Stored items:
--------------------

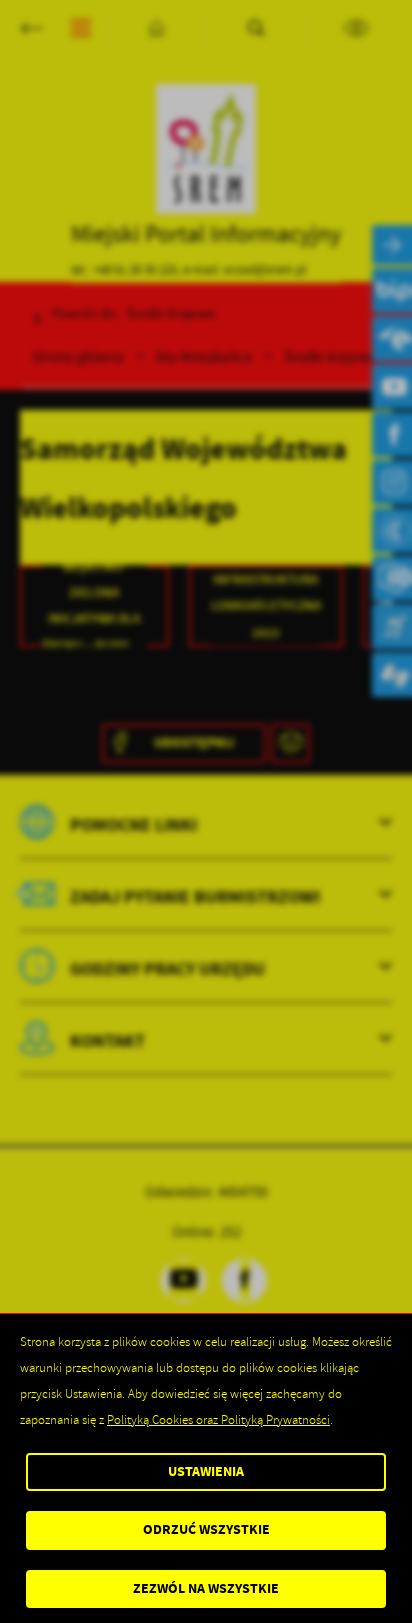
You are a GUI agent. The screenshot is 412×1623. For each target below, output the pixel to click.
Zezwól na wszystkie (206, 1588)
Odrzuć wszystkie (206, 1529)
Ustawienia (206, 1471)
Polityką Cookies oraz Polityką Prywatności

--------------------

**Exercise objective**
Return all of the data exactly as written, and drop the pictures.

**Problem solution**
You are a GUI agent. The screenshot is 412×1623. For each target below, output the pixel to click.
Zezwól na wszystkie (206, 1588)
Odrzuć wszystkie (206, 1529)
Ustawienia (206, 1471)
Polityką Cookies oraz Polityką Prywatności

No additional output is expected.